Thinking about balancers, it seems that the whole crush approach may not be ideal after all, and just having an efficient pg->osd mapping lookup table is probably suitable for nearly all clusters. then we wouldn't have to fight crush with one hack after the other to get a better desired mapping adjustment, instead of (re)mapping it directly.
Ceph improved read balancer.pdf
If I understand correctly - your balancer is a capacity balancer, not a read balancer - but I just heard your presentation in the past and did not dive into the code.
The read balancer is only a meta data operation, and it does not move data so it is a completely different approach, and is cheaper to execute continuously (more on this later)
The first version (in Reef) just makes sure that in each OSD you have the fair share of primaries (the read balancer works only on replicated pools so in each OSD we try to make pg_num/replica_num primaries).
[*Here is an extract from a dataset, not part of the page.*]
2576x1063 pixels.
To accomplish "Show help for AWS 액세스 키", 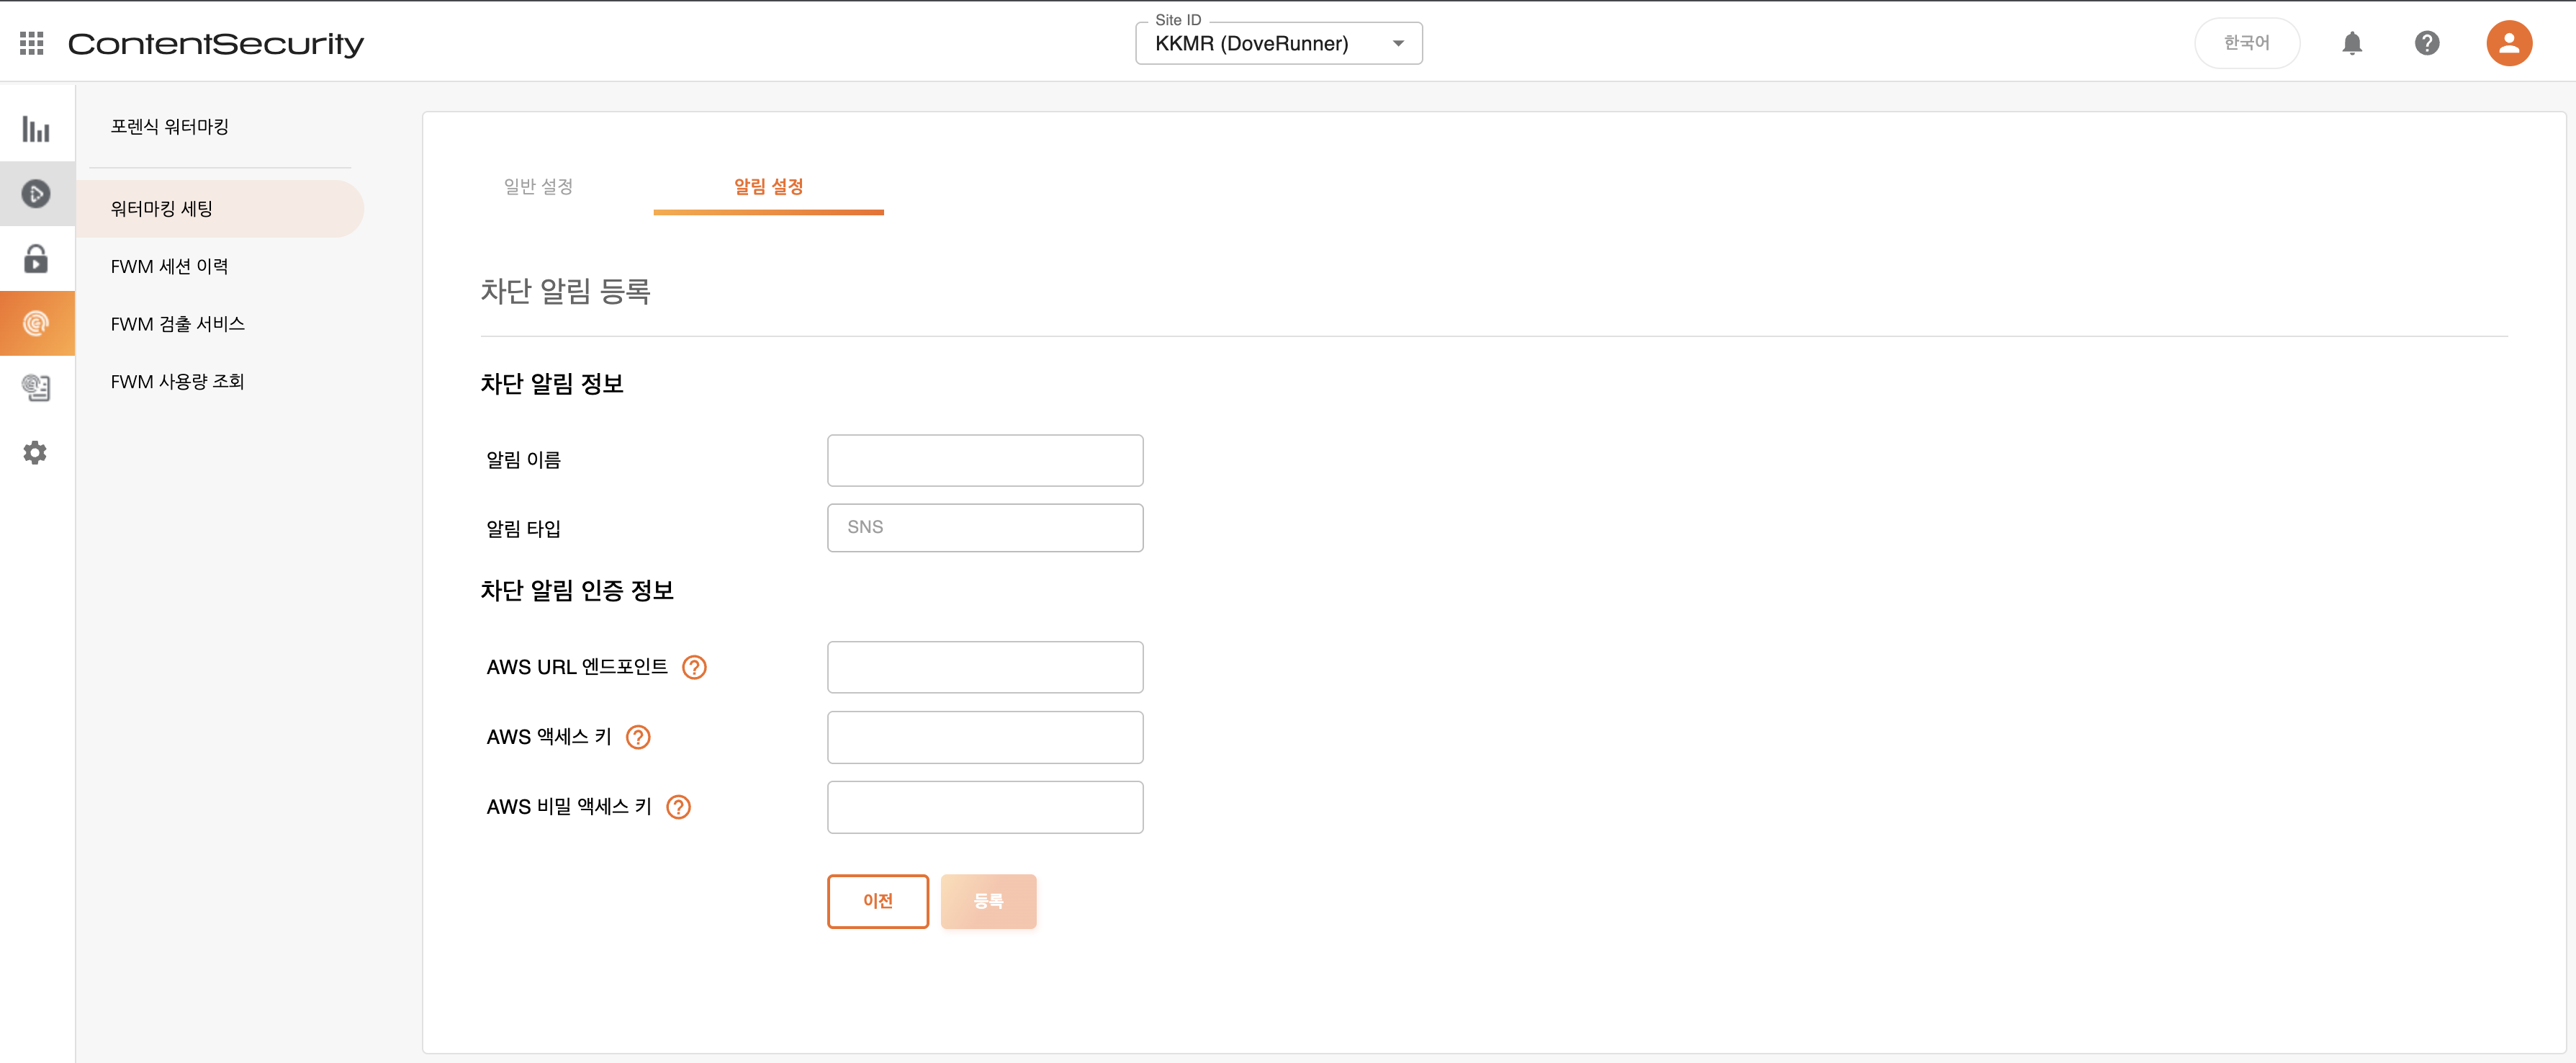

Obviously we check it against CRUSH constraints.
In Squid, we added a functionality that improves cluster performance when the devices are not of the same size. We added a pool parameter for the read_ratio of the IOs to the pool (70 means that 70% of the ios to the pool are read and 30% write) - with this information, we can optimally move more reads to the smaller devices and let the larger devices handle less reads so we try to balance the IOPS per OSD (assuming the devices have the same performance profile). In the future, we may calculate the read ratio automatically based on metrics and make it an adaptive system (I am not sure this is needed, but it will be easy to implement) for optimal performance.
Attached is the presentation explaining the model behind this balancer and some examples.
If you think this is worth mentioning, Laura and I can open a PR with the explanation to this Ceph guide
Hi JJ - great Page, I believe it is worth adding information about the read balancer, especially since the Squid version will support OSDs of different sizes. Would you like to work with @ljflores and me about it?